Austerity will be fatal for all of us
TWO-and-a-half years ago, on February 25, 2011, Labour was basking in its greatest electoral victory. It is a measure of how the political world has changed since that few will argue with the warning by Labour Senator John Kelly that continuing with the politics of austerity will 'kill the Labour party'. We will qualify our praise by noting the senator was only half right, for austerity – both in economics and the timorous, parsimonious spirit afflicting the current administration – is killing us all. Labour is just the most high-profile casualty.

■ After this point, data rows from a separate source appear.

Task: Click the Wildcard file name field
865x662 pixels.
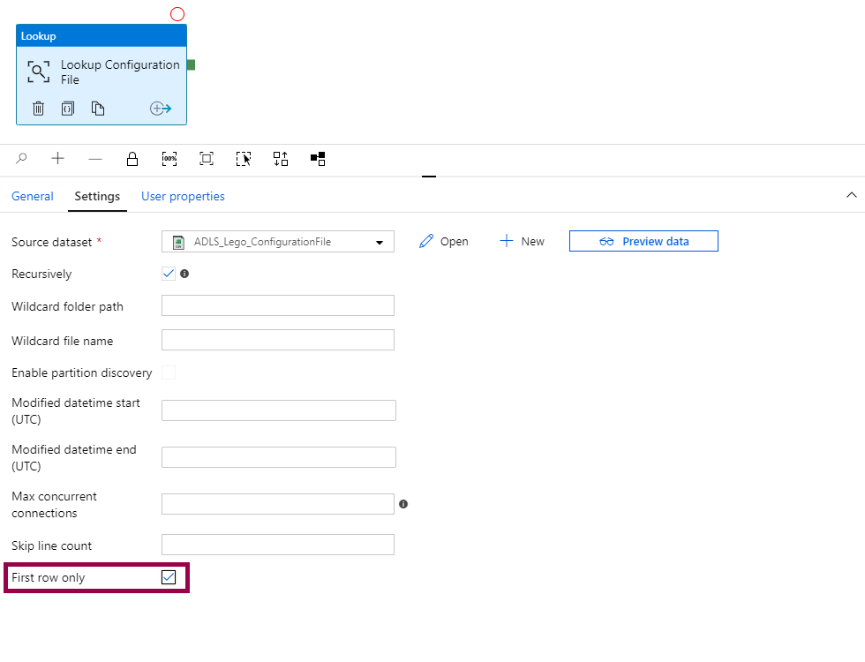Action: [x=278, y=341]
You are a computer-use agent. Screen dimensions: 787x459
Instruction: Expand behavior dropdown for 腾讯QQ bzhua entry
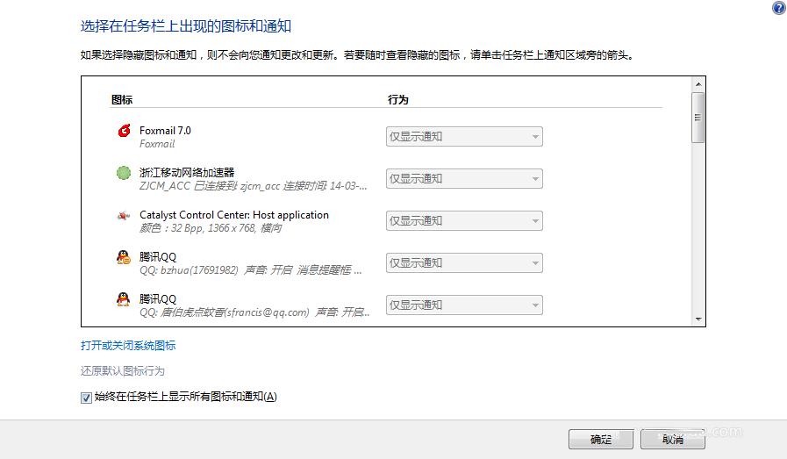[464, 263]
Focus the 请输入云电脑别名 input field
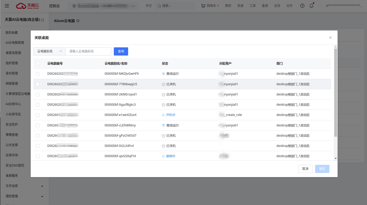Screen dimensions: 367x205 coord(88,51)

Recognition of the damage being done by the great Fine Gael-led austerity gamble is, alas, scant within a Government where Enda Kenny now rules party, cabinet and coalition partners with an iron hand. Despite his current position of strategic strength, the Taoiseach would be wise to realise that his political position is equivocal. Mr Kenny may, behind the safety of the high walls of the Dail, be a Don Corleone. But amidst the citizenry Mr Kenny is, to put it at its kindest, seen to be more of a Don Quixote.
The most critical failure of this administration is its ongoing inability to regenerate the morale of its citizens. If there was something of manic elation surrounding the mood that drove the economics of the Celtic Tiger, the Irish patient has now swung towards the opposite end of the scale. This process of healing the fractured Irish psyche has not in this regard been aided by the hesitant progress of Enda Kenny's much heralded, now vanished 'democratic revolution'. The electorate's judgement on Fianna Fail in 2011 was that, having been misgoverned for a long time, often with our own connivance, it was time we devised a better way of doing things. Instead, in yet another example of the endemic capacity of this Government to confuse style with substance, when it comes to the better way, all this administration can come up with is a bun-fight over the political dead school of the Seanad.
It should be noted that more than the media have been casting a critical eye upon this administration. One of the more intriguing features of the relationship between Ireland and the soon-to-depart Troika is that the longer the latter has stayed, the more irritated it has become about the enduring capacity of Ireland's guileful political masters to sweet-talk the world into believing trouble is not in the room even as trouble starts to break up the furniture. The Troika has ever more frequently questioned the inability of the State to resolve the appalling scenarios where one-third of our under-25s are unemployed, welfare is the sole Irish stimulus and domestic rotten boroughs such as the legal profession are still, when it comes to reform, in a state of inglorious disrepair. The still escalating numbers falling into mortgage arrears may indicate that the Troika's critique of the slow progress of our banks in cleansing their Augean stables is equally accurate. Despite, or perhaps because of this accuracy, gratitude has been distinct only in its absence when it comes to the Troika's critique of all the naked Irish Emperors.
Nothing epitomised the declining state of Ireland's previously public love affair with the Troika more than the recent tart declaration of Public Expenditure Minister Brendan Howlin that he could not wait to witness its departure. A nation, getting used to the slightly better school of governance that has accompanied the rough honesty of the Troika, is likely to be more equivocal.